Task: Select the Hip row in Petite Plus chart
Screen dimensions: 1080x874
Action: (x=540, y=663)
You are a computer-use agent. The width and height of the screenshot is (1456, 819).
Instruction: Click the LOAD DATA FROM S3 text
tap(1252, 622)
---
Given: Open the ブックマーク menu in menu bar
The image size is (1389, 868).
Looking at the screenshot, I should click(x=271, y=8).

* **SHORT EXERCISE**
Format everything from the line containing "You are a computer-use" down to the line containing "tap(1252, 622)" in the records as a JSON list of strings, one string per line, leaving out blank lines.

* **COMPLETE RESPONSE**
[
  "You are a computer-use agent. The width and height of the screenshot is (1456, 819).",
  "Instruction: Click the LOAD DATA FROM S3 text",
  "tap(1252, 622)"
]